The Gig Economy & Self Employment

The gig economy has been a controversial issue for a while now, with politicians, employers and employees scrambling to get their heads around precisely how it works, and looking to exploit its loopholes. However, this might be coming to an end if a new bill passes…

Coming from the Work and Pensions and Business, Energy and Industrial Strategy Committees, a report and draft bill has been produced which focuses on closing these loopholes. This comes on the back of this year’s Taylor report on modern work practices, as well as high profile cases against the likes of Uber and Deliveroo.

The Bill itself suggests that those employed in the gig economy should get a default ‘worker’ status, and that businesses that falsely classify workers as self-employed should be fined. This bogus status is often used by high profile companies to aid in tax avoidance and reduce their wage bills.

Rt Hon Frank Field MP, Chair of the Work and Pensions Committee, said:

“The two Committees are today presenting the Prime Minister with an opportunity to fulfil the promise she made on the steps of Downing Street on her first day in office, with a draft Bill that would end the mass exploitation of ordinary, hard-working people in the gig economy.

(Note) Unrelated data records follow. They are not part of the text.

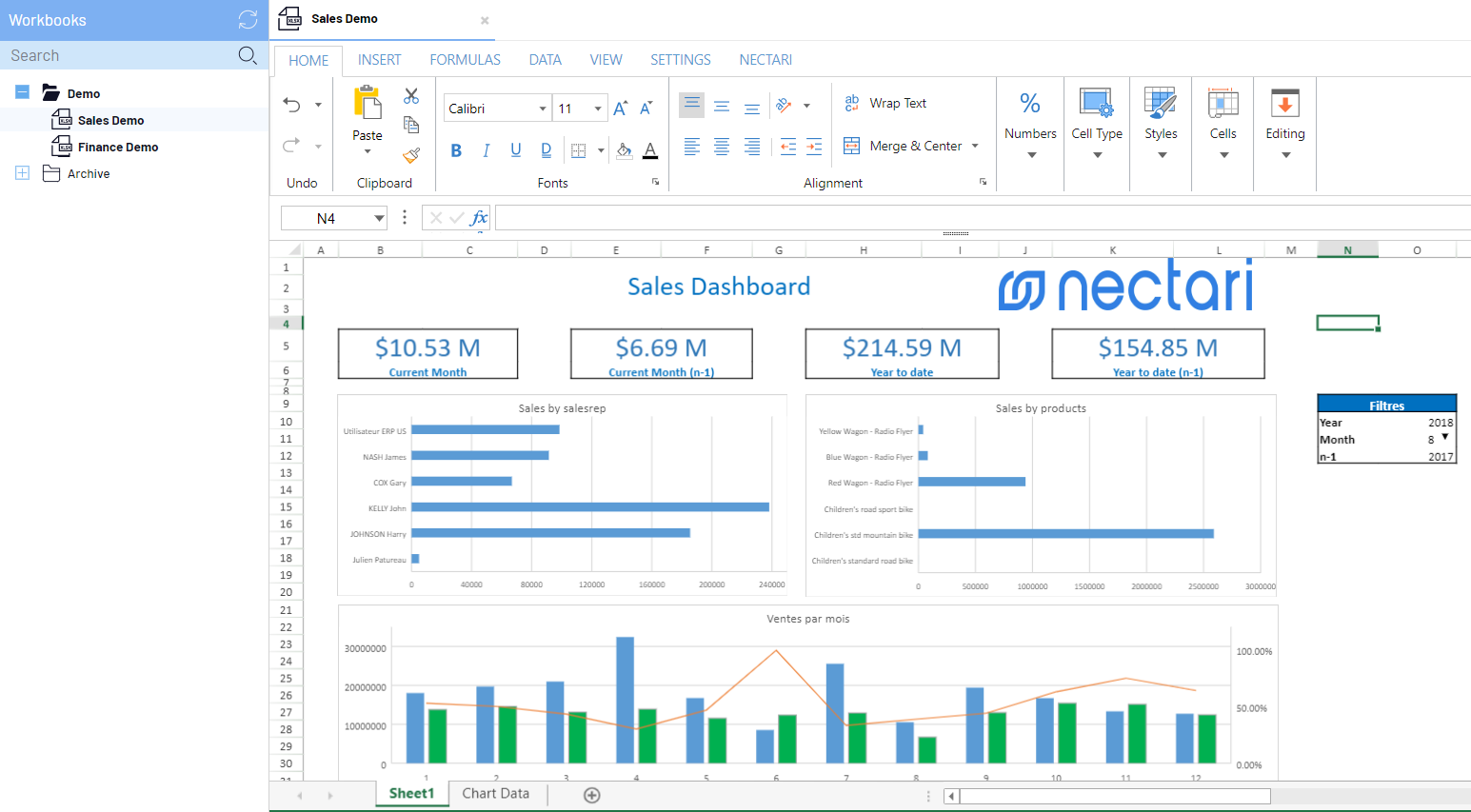The height and width of the screenshot is (812, 1471).
Task: Switch to the Chart Data sheet tab
Action: click(495, 793)
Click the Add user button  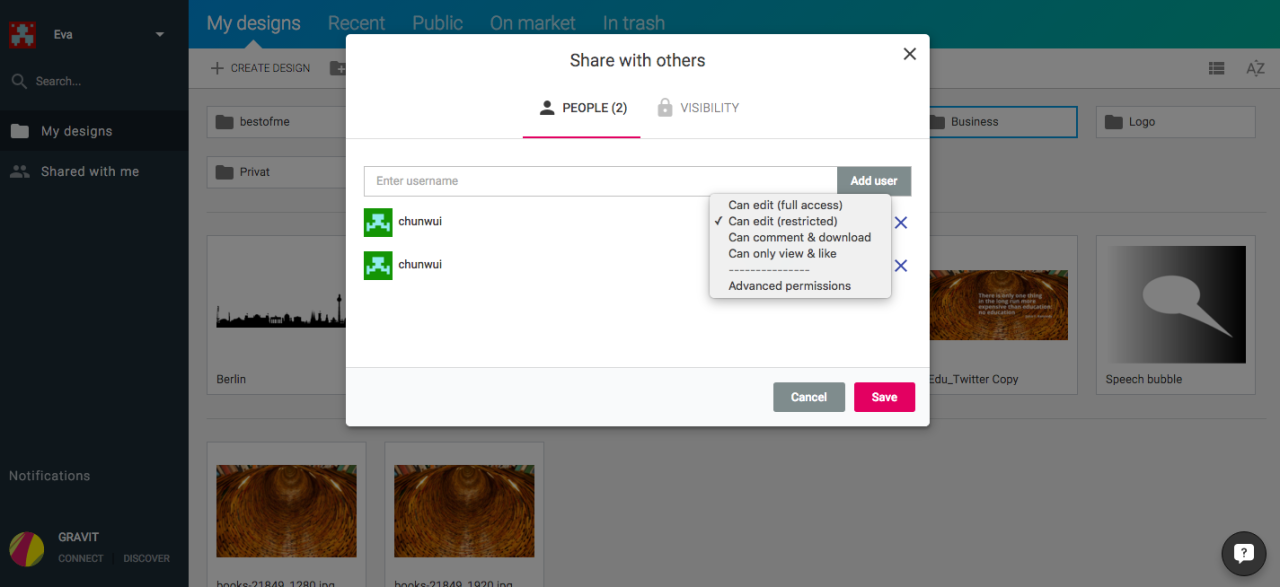873,181
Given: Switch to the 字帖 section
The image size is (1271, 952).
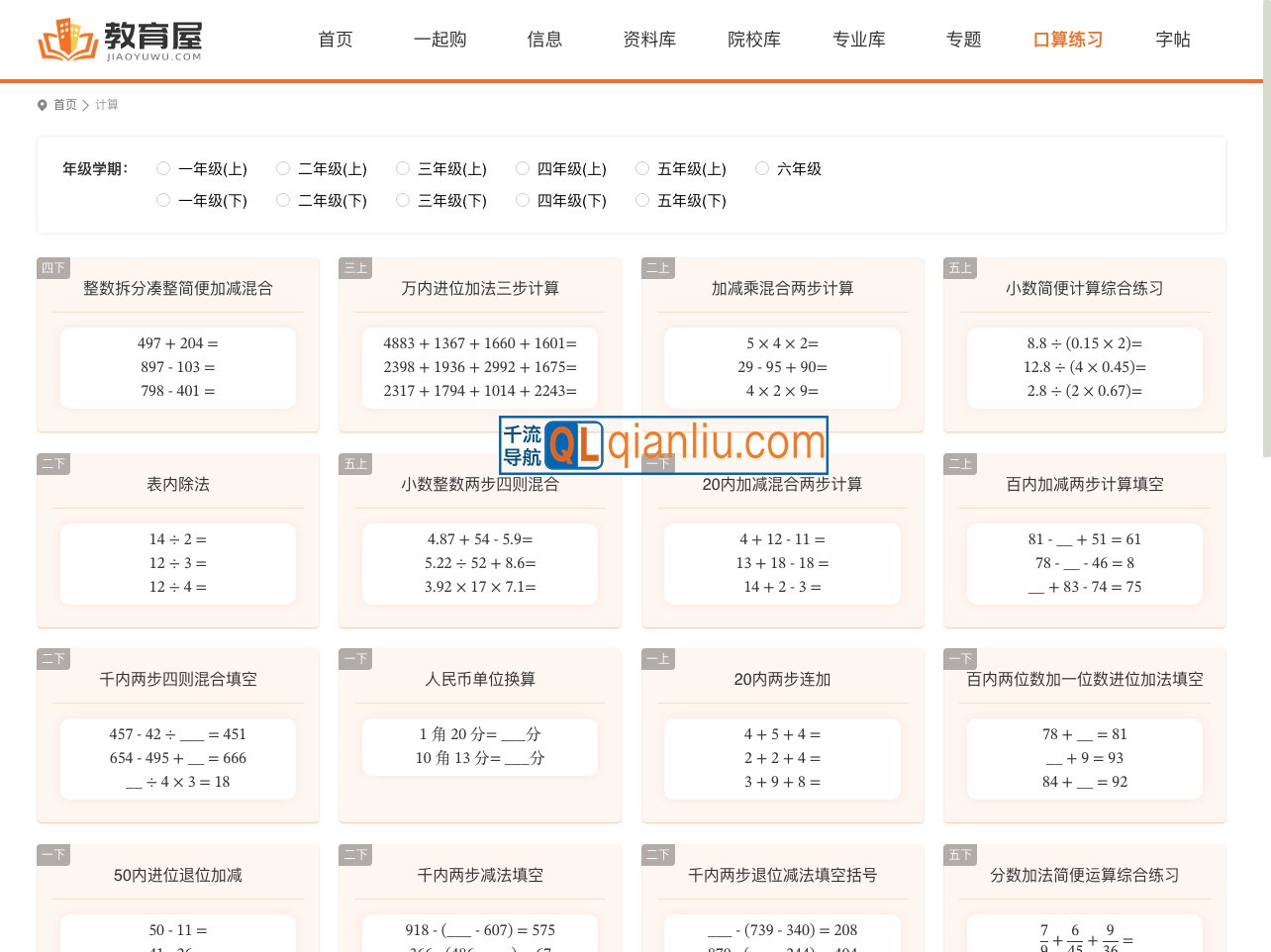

The Bill would put good business on a level playing field, not being undercut by bad business.

It is time to close the loopholes that allow irresponsible companies to underpay workers, avoid taxes and free ride on our welfare system.”

Tougher Enforcement of Workers’ Rights

The committee has suggested that the focus be on protecting workers’ rights and being tough on companies that, in the past, would be able to sidestep the law. Rachel Reeves MP, Chair of the Business, Energy and Industrial Strategy Committee, said:

“Uber, Deliveroo and others like to bang the drum for the benefits of flexibility for their workforce but currently all the burden of this flexibility is picked up by taxpayers and workers. This must change.

We say that companies should pay higher wages when they are asking people to work extra hours or on zero-hours contracts.

Recent cases demonstrate a need for greater clarity in the law to protect workers. Responsible businesses deserve a level-playing field to compete, not a system which rewards unscrupulous businesses.

We need new laws but also much tougher enforcement, to weed out those businesses seeking to exploit complex labour laws, and workers, for their competitive advantage.”

As it stands, an unacceptable burden is placed on the worker to address poor work conditions through expensive and risky court cases, whilst companies can operate with relative impunity. The introduction of class action cases in disputes over wages, status and working time could help mitigate this burden.

New legislation also needs to take into consideration the legitimately self-employed, and require that companies provide basic safety net standards and benefits for their workers.

The Taylor Report

Published in July 2017, the Taylor Report was an independent review by chief executive of the Royal Society of Arts, Matthew Taylor, which explored new forms of work on worker rights and responsibilities, as well as on employer freedoms and obligations. It set out 7 principles to address the challenges facing the UK labour market:

– The national strategy for work should be based on the principle of ‘Good Work’, with the same basics of employment applied to all workers, including consistent taxation practices and better technological uptake.

– In pursuit of fairness, the lines between employed and self-employed need to be clarified in order to protect the worker.

– The law and the way it is promulgated and enforced should help firms make the right choices and individuals to know and exercise their rights.

– Responsible corporate governance, good management and strong employment relations within the organisation need to be at the core of future plans.

– Everyone must feel that they have realistically attainable ways to strengthen their future work prospects.

– For the benefit for firms, workers and the public interest we need to develop a more proactive approach to workplace health.

– An increase in the National Living Wage needs to be accompanied by sectoral strategies engaging employers, employees and stakeholders to ensure that people are not stuck at the living wage minimum.